“Dog-Beach” Days Coming to an End, Federal Report Imminent

We write with concern about the CBRA’s “urgent” request that Saanich Council remove or alter the 42-year May-through-August summer canine prohibition in Cadboro Bay Gyro Park.

For years, the spring-and-summer dog prohibition, while not universally obeyed, has been protecting children, families and the elderly from hazards associated with dogs. It has protected children on the iconic Caddy sculptures and in the recently-expanded playground.  It has also helped shield families and children in the picnic areas. It has helped to protect the elderly.  And it has minimized the amount of noise, barking in particular.

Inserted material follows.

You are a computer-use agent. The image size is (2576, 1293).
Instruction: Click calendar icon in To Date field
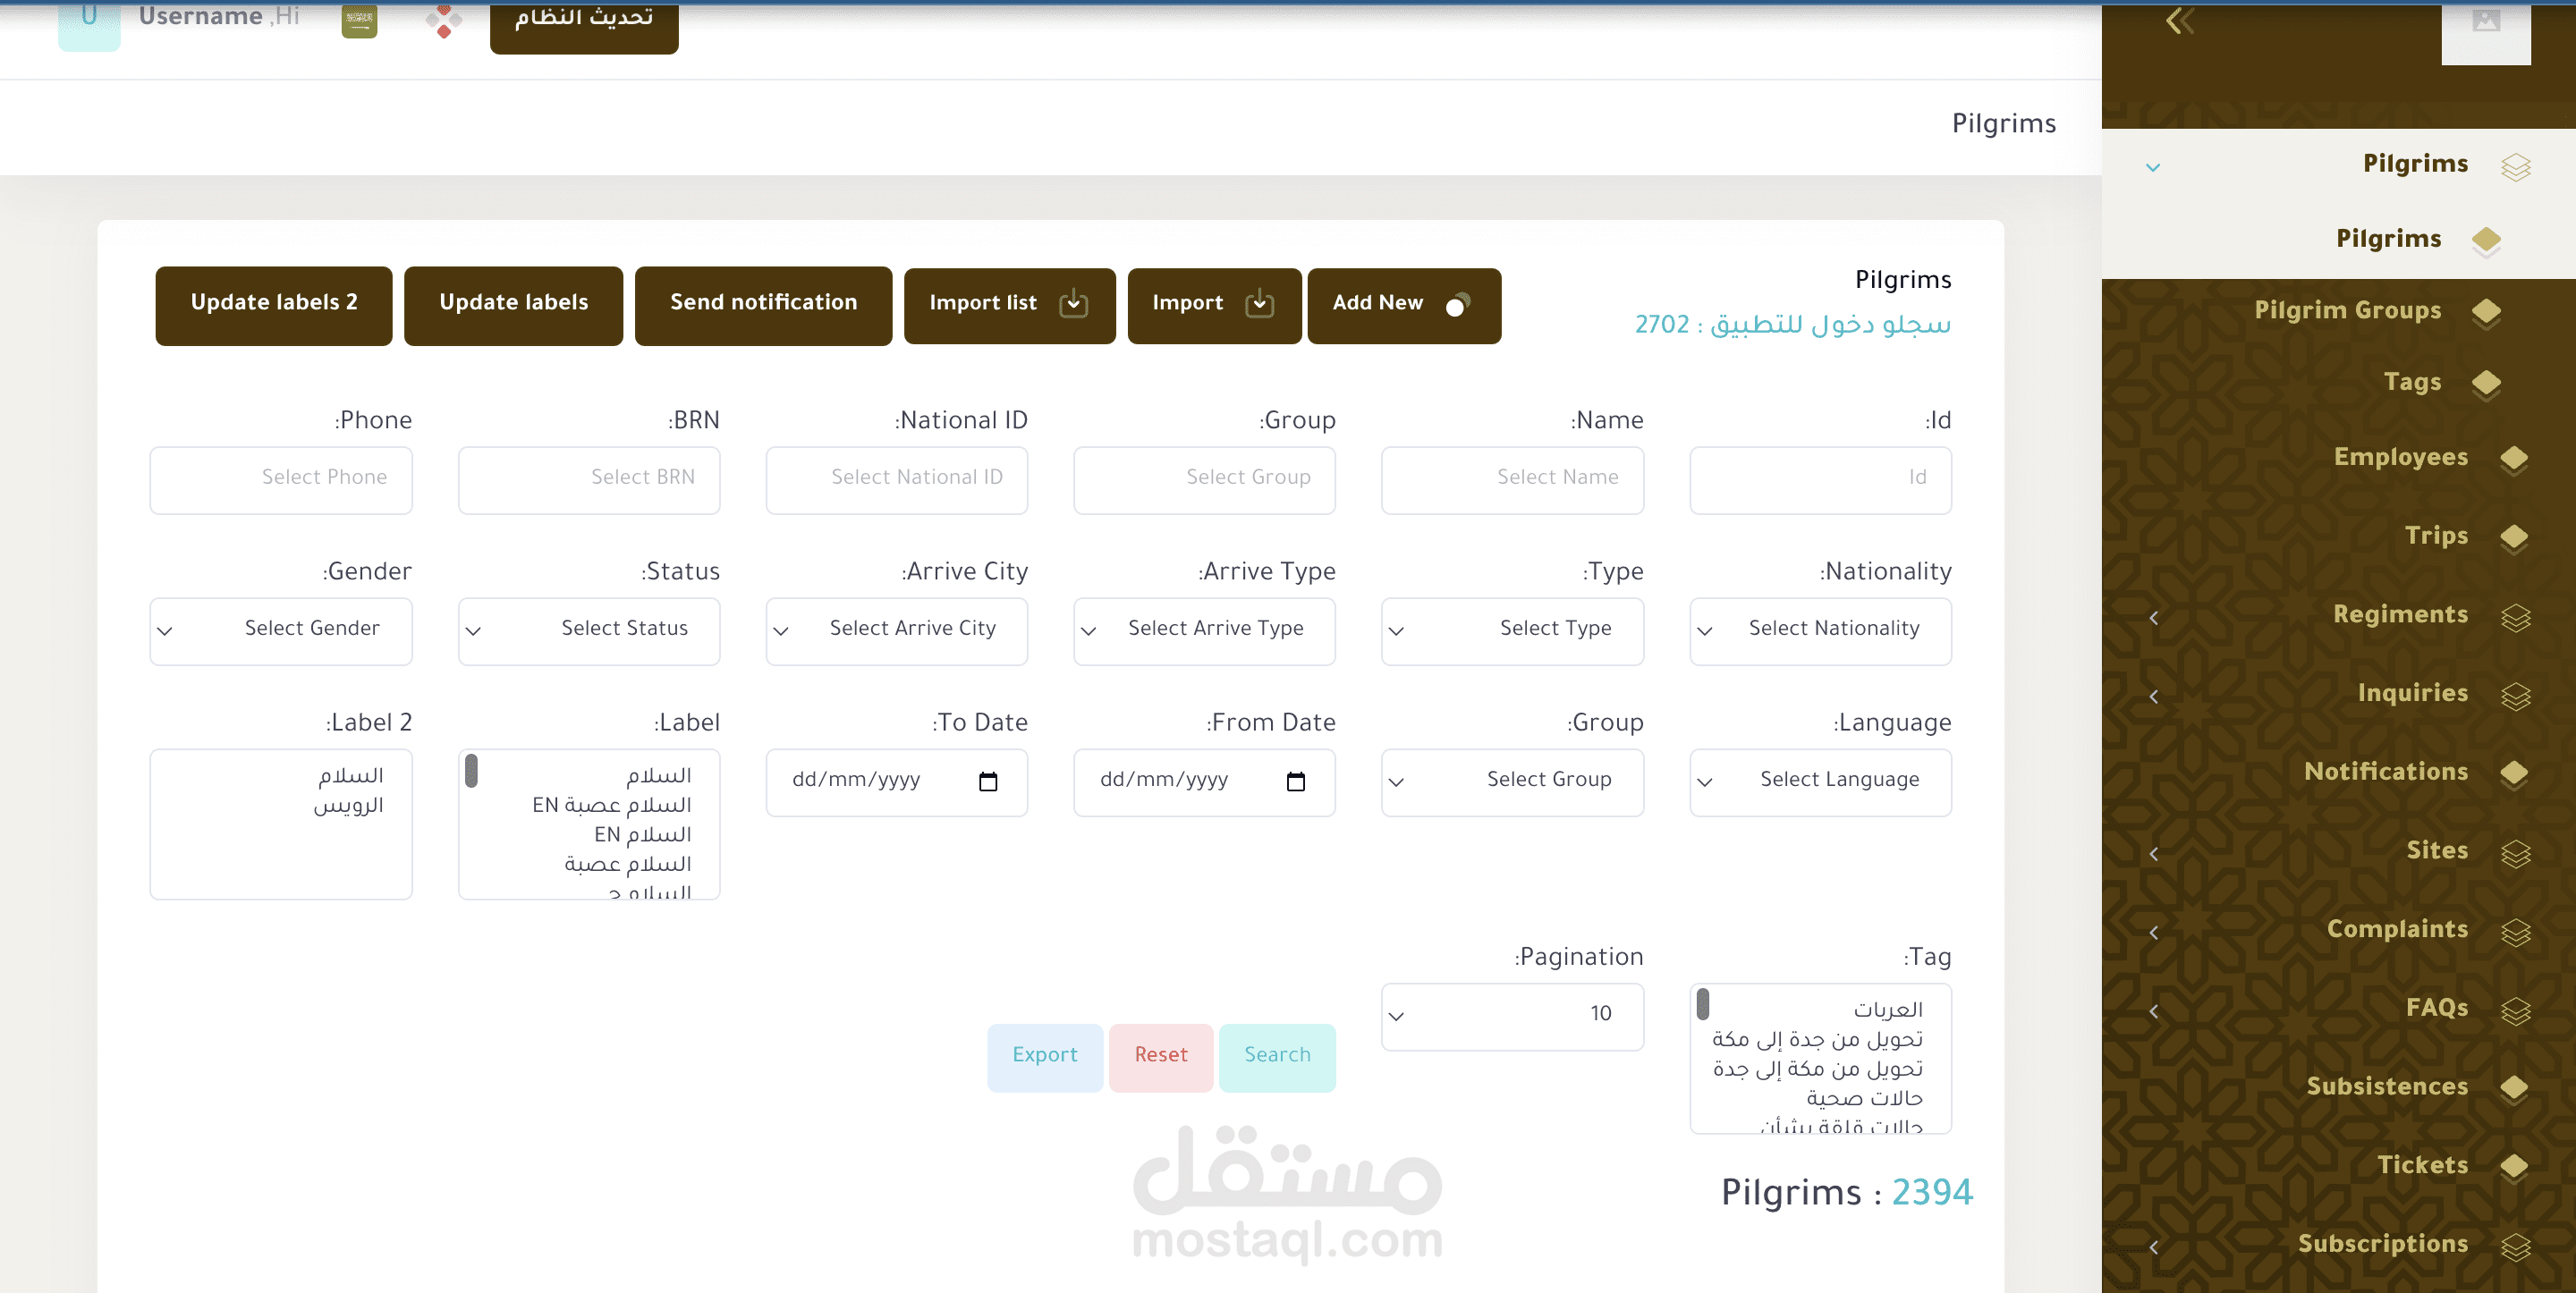pyautogui.click(x=988, y=781)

It may have also protected against altercations between owners and irate park users, who otherwise would have been inconvenienced or offended by unwanted dog encounters. 

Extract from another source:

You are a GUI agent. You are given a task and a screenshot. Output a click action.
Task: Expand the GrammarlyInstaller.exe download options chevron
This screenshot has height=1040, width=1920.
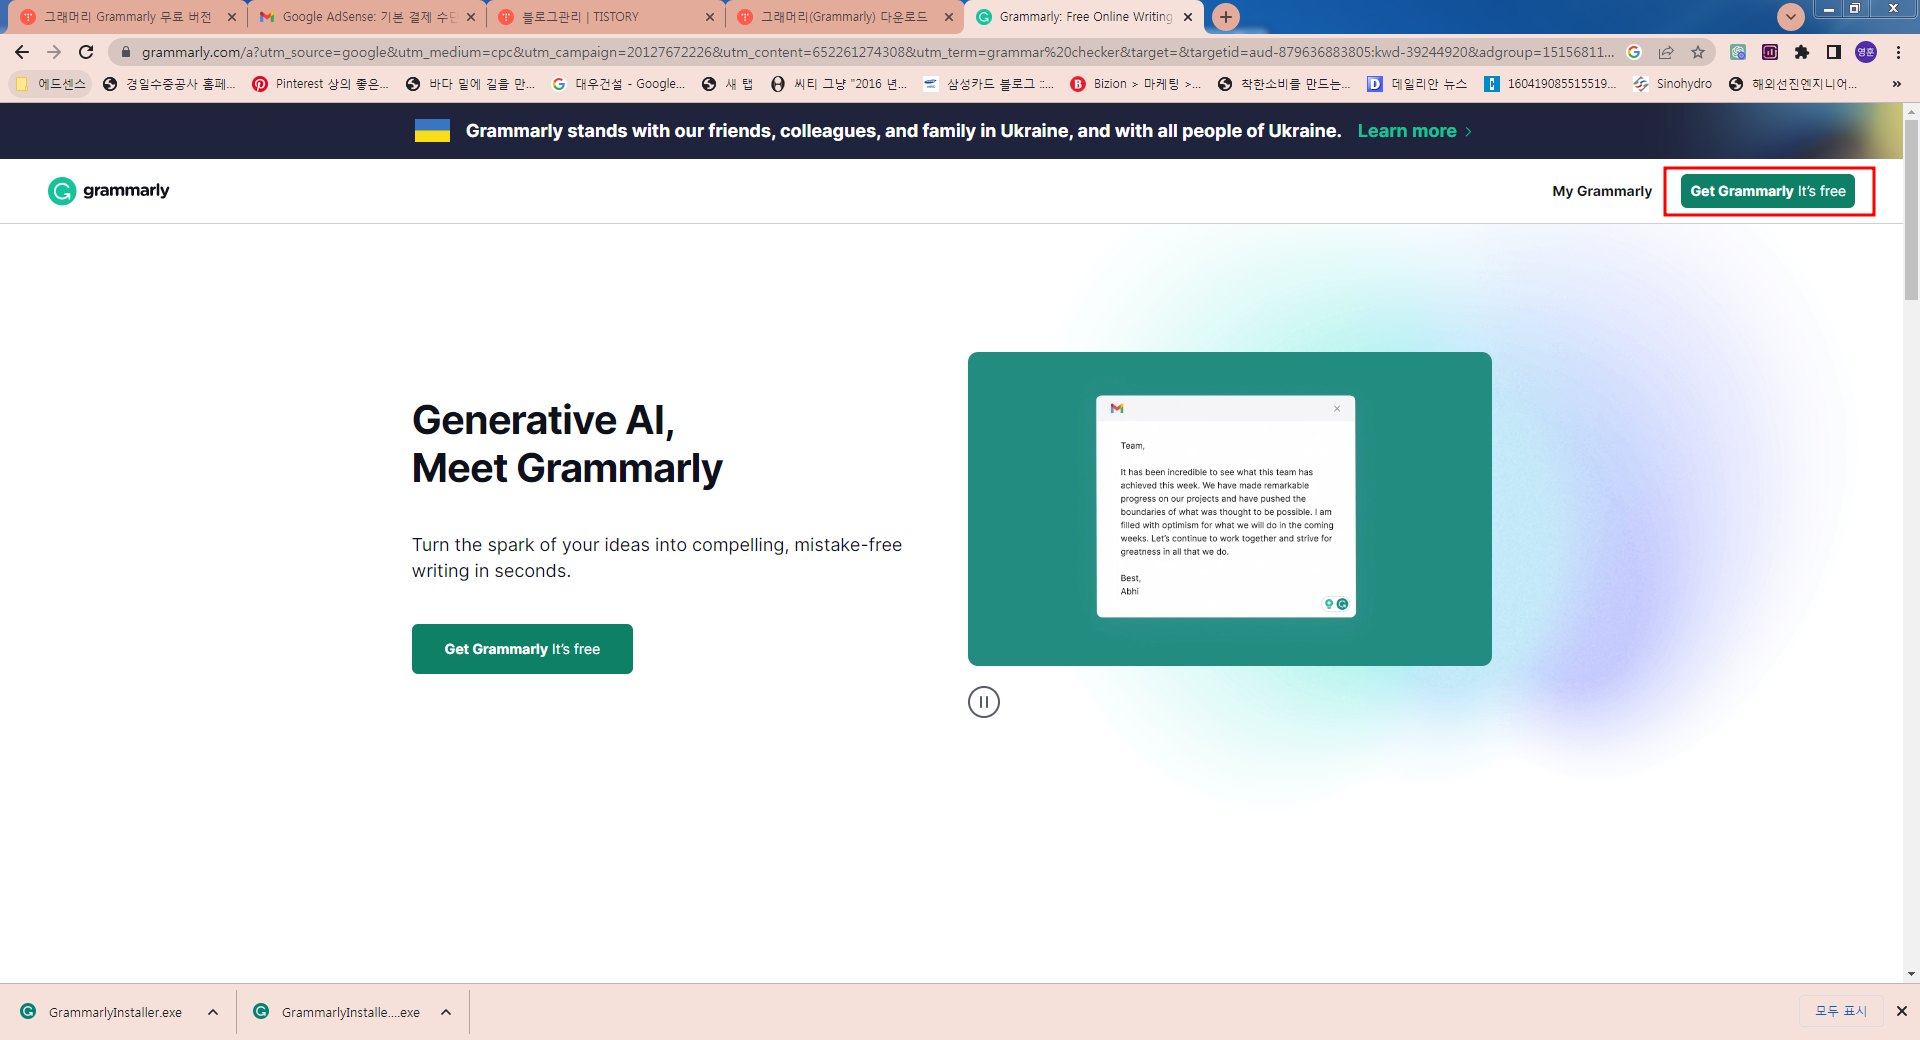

The CBRA has asked that the four-month prohibition be altered to allow leashed dogs to transit the park, to provide easier access to a short section of beach which has become immensely popular with dog walkers. It’s the East section of Cadboro Bay Beach,  also known as the “dog-beach”.

CBRA also cites a need for dog-walkers with limited mobility to avail themselves of the park’s hard pathways.  So they can enjoy the views and the park ambience while walking their pets. And apparently, also access the dog beach. A seemingly wonderful idea. We will only observe that the CBRA  offers no solid information on the number of mobility-challenged dog owners who want that privilege. An oversight, we are sure. Perhaps that could still be provided to Council.    And for this sector of the dog-walking community, there may be other solutions.

The  CBRA request was put forward despite the Federal Government’s current initiative to evaluate the impact of dogs on migratory birds at all the South Island Federal Bird sanctuaries, including Cadboro Bay. Which has included an invitation to Saanich to collaborate in protecting migratory birds. To assist in the endeavor, a Federally-commissioned report on the impact of dogs on wildlife in the Sanctuaries is nearing completion. Its release is imminent. This report and the policy that flows from it will have a major impact on dog control practices on Cadboro Bay’s beaches.

That ‘major impact’ will include a serious challenge to the continued use of the East beach as a ‘dog run’. Even the most conservative interpretation of existing Sanctuary regulations will require more stringent dog-control measures than at present. Wherein migratory birds, gulls and herons remain unprotected.  Those measures will render the East beach less attractive as a region-wide destination. Which in turn, and this is important, will reduce the demand for access to the East Beach, and eliminate the need to alter Park bylaws for it.  

We submit that the CBRA’s request to alter this long-standing bylaw is both untimely and unnecessary.  

Furthermore we fear that rather than alleviate tensions in the local community, Council’s compliance with this request will lead to further division. And result in more, not less conflict in Gyro park.